В XII столетии началось новое движение за очищение церкви. По воле фанатичного и строгого святого Бернара, отвергавшего сияние витражей, как и любое другое проявление красоты, в Европе выросли скромные обители цистерианцев и премонстрантов.
Вслед за ними, в XIII веке, сердца верующих стремительно завоевали нищенствующие ордена братьев францисканцев и доминиканцев. Они стремились ни к отречению от мира и уединению, а в гущу людских толп, неся свое учение испорченным и скептичным горожанам. Новые ордена были встречены с радостью и воодушевлением, тогда как старые обители и капитулы вызывали лишь ненависть и презрение своими земельными богатствами, роскошью и развязным поведением монахов.
Ни одно из этих новых веяний не коснулось монастыря Сен-Реми. Правда, в XIII веке, благодаря щедрости какого-то местного сеньора, он был перестроен в соответствии с новой архитектурной модой, но в остальном жизнь братьев осталась прежней. Здесь продолжали носить мрачные черные одежды, петь хором и отгораживаться от внешнего мира…
Старые ордена не без основания обвиняли во владении огромными земельными богатствами и другим имуществом. Таких монастырей было много. Однако, у монастыря Сен-Реми никаких обширных владений не было. Все они давно принадлежали соседним сеньорам.
Затерянная в глухой и тихой, почти безлюдной местности, несчастная обитель служила оплотом разлагающей скуки и праздности. Монахи давным-давно не соблюдали ни обета молчания, ни обета послушания. Опытный и мудрый аббат, отец Франсуа, изо всех сил стоически боролся с ленью и капризами своих немногочисленных подчиненных. Напрасно. Серая, давящая тоска и бессмысленность существования постепенно начинала затягивать в свои сети и его деятельный ум и живую волю…

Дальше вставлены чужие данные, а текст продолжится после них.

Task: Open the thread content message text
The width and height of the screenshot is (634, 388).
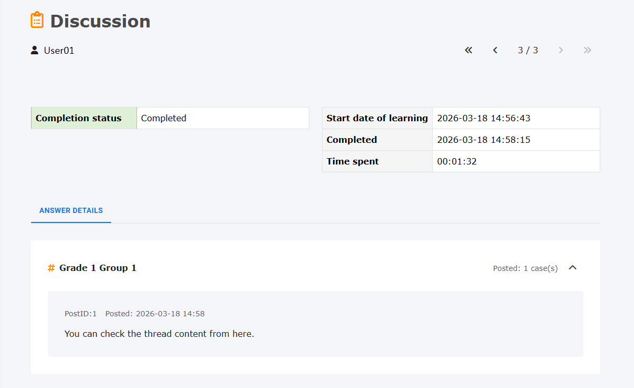Action: pyautogui.click(x=159, y=334)
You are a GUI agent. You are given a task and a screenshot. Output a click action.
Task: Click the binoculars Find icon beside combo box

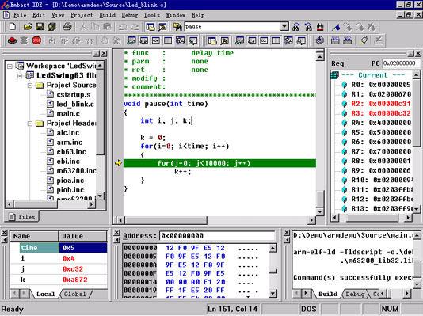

Время здесь как будто остановилось и повисло в вечности. Трудно было поверить, что где-то в Валансьенне блистал великолепный двор Гильома д’Эно, в Льеже шла непрерывная борьба между епископом и капитулом святого Ламберта, а в вольных городах Брюгге и Генте то и дело вспыхивали восстания ремесленников и городской бедноты. На границе графства Эно и епископства Льежского, в монастыре Сен-Реми, окруженном замками соседних сеньоров, веками ничего не происходило…
Жиль дель Манж, привыкший к деятельной городской жизни, очень скоро ощутил на себе влияние тягостного безделья и скуки. К полудню он не знал, куда себя девать, и во второй половине дня от нечего делать отправился к вечерне.

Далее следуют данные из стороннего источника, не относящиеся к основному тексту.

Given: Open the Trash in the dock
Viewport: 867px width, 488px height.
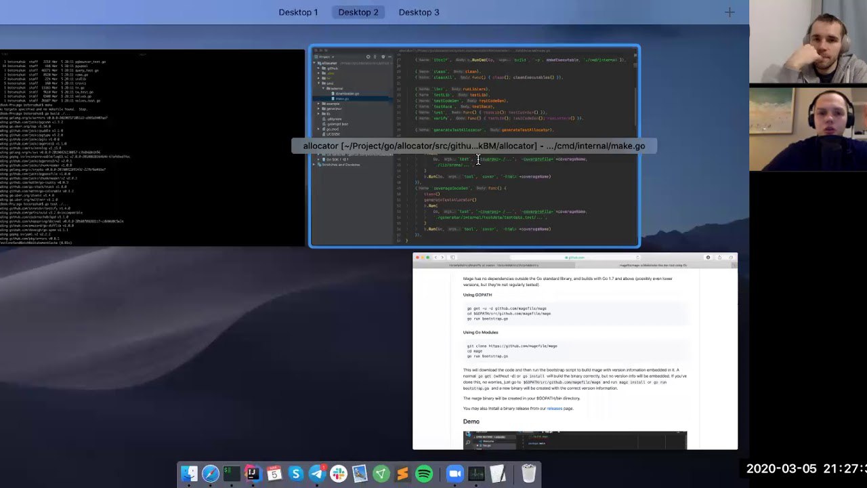Looking at the screenshot, I should pos(529,474).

Вся немногочисленная братия собралась под прохладными, величественными сводами старой церкви и возносила к богу торжественные псалмы. На бледных и задумчивых лицах монахов играли причудливые лилово-красные отсветы витражей, окрашенных багровыми лучами клонящегося к закату солнца…
Но как странен был этот хор!
С усердием и вдохновением пели только аббат Франсуа и брат Ульфар, и их сильные, красивые голоса возносились к высокому, необъятному потолку храма. Брат Колен, не наделенный от природы музыкальным слухом, нещадно фальшивил. Брат Жозеф, напротив, был им одарен, но его резкий, прерывистый голос, подходящий скорее демону, чем ангелу, славящему господа, составлял странный и неприятный контраст мягким и красивым голосам настоятеля и Ульфара. Брат Ватье попросту не знал латыни и безжалостно коверкал непонятные ему звонкие слова.